Autor: dpa/Redaktion (lw) | Kategorie: Freizeit und Technik | 06.12.2023

Amt warnt vor Gesundheitsgefahren in Kinderspielzeug
Foto: Shutterstock/Olha Tolsta

Das Landesuntersuchungsamt Rheinland-Pfalz warnt vor Gesundheitsrisiken in einigen Weihnachtsgeschenken für Kinder. Bei Untersuchungen verschiedener Spielzeuge wurden unterschiedliche Mängel aufgedeckt.
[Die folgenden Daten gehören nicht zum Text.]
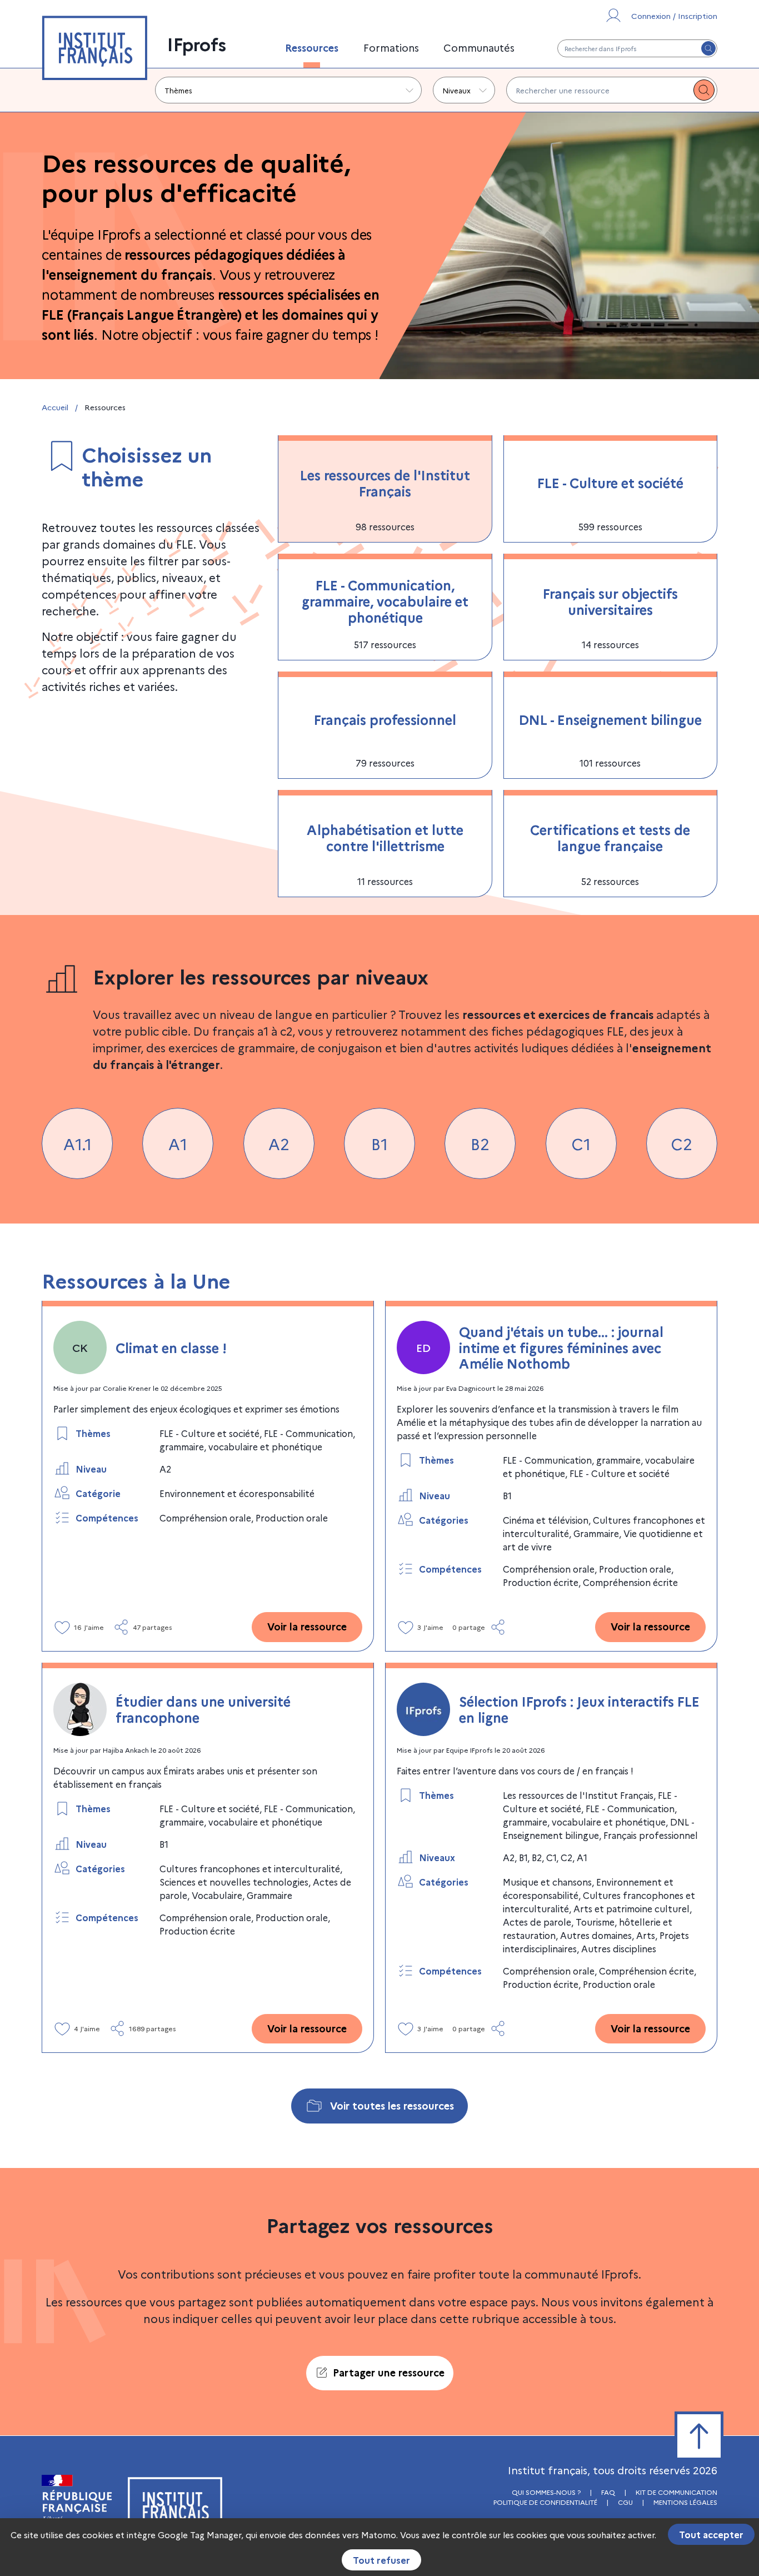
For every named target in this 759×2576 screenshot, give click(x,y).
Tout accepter (711, 2534)
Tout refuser (381, 2560)
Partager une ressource (389, 2372)
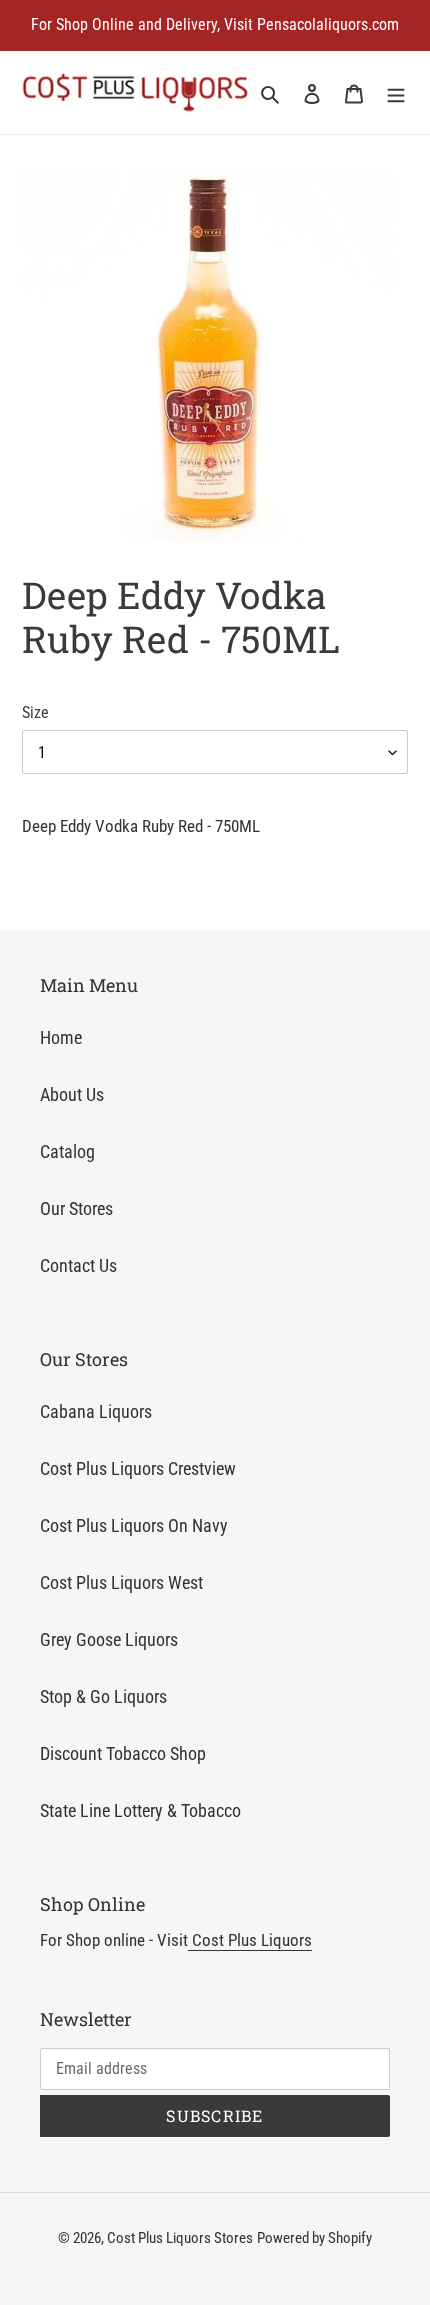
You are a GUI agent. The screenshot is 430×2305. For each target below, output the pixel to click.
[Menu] (396, 92)
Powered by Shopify (314, 2238)
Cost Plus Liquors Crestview (138, 1468)
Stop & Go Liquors (103, 1696)
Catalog (67, 1151)
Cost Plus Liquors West (121, 1582)
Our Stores (76, 1208)
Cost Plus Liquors (250, 1940)
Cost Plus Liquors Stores (180, 2238)
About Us (72, 1094)
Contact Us (78, 1265)
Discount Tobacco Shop (123, 1753)
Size (35, 712)
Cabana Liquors (96, 1411)
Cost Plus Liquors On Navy (134, 1525)
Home (61, 1037)
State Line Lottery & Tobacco (140, 1810)
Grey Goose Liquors (109, 1639)
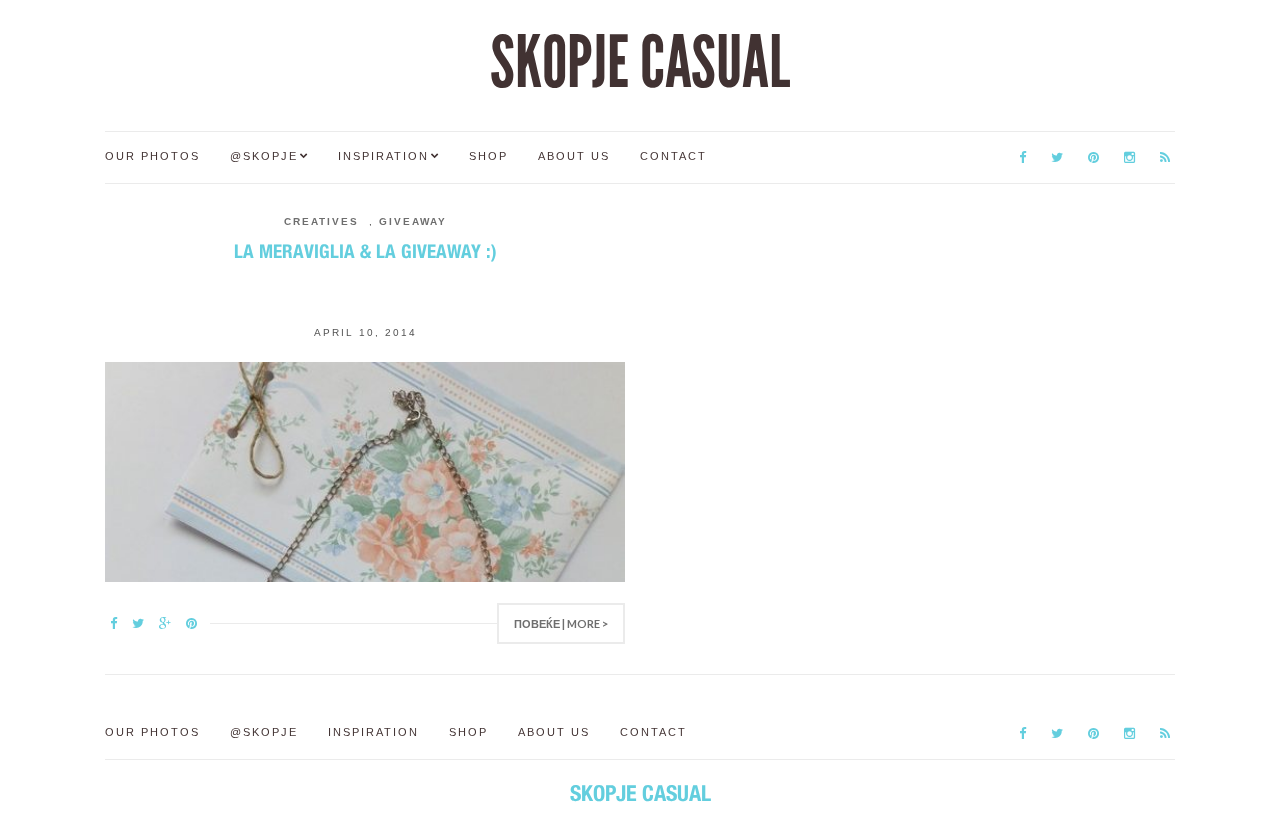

Das Landesuntersuchungsamt (LUA) Rheinland-Pfalz warnt vor möglichen Gesundheitsgefahren bei Weihnachtsgeschenken für Kinder. In diesem Jahr seien von 163 untersuchten Spielzeugproben 30 (d.h. 18 Prozent) beanstandet worden, teilte das LUA am Mittwoch mit: Acht Proben seien chemisch auffällig gewesen, in 25 Fällen ging es um inkorrekte Kennzeichnungen.

Beim Kauf von Kinderspielzeug empfielt das Amt:

  • Schlecht verarbeitete Produkte mit scharfen Kanten oder starken Chemiegerüchen lieber im Laden stehenlassen.
  • Das GS-Zeichen ("Geprüfte Sicherheit") wird als vertrauenswürdiges Siegel empfohlen.
  • Das CE-Zeichen hingegen garantiert noch keine unabhängige Prüfung, so das Amt.

Gerade Kinder unter drei Jahren neigten dazu, Spielzeug in den Mund zu nehmen, wobei Teile verschluckt oder eingeatmet werden könnten, hieß es. Wichtig sei daher auch eine Analyse im Labor auf mögliche giftige Stoffe.

In diesem Jahr seien unter anderem in drei verschiedenen Proben von Fingermalfarbe verbotene und allergieauslösende Konservierungsstoffe gefunden worden. In anderen Fingermalfarben fand das Amt nicht zugelassene Farbstoffe.

Zwei Spielzeugproben aus Papier und Pappe seien zudem mit Blick auf krebserregende oder nierentoxische Stoffe (die Chlorpropanole 1,3-DCP oder 3-MCPD) auffällig gewesen. Da es für die Stoffe noch keine gesetzlichen Grenzwerte gebe, konnten sie nicht aus dem Verkehr gezogen werden, hieß es.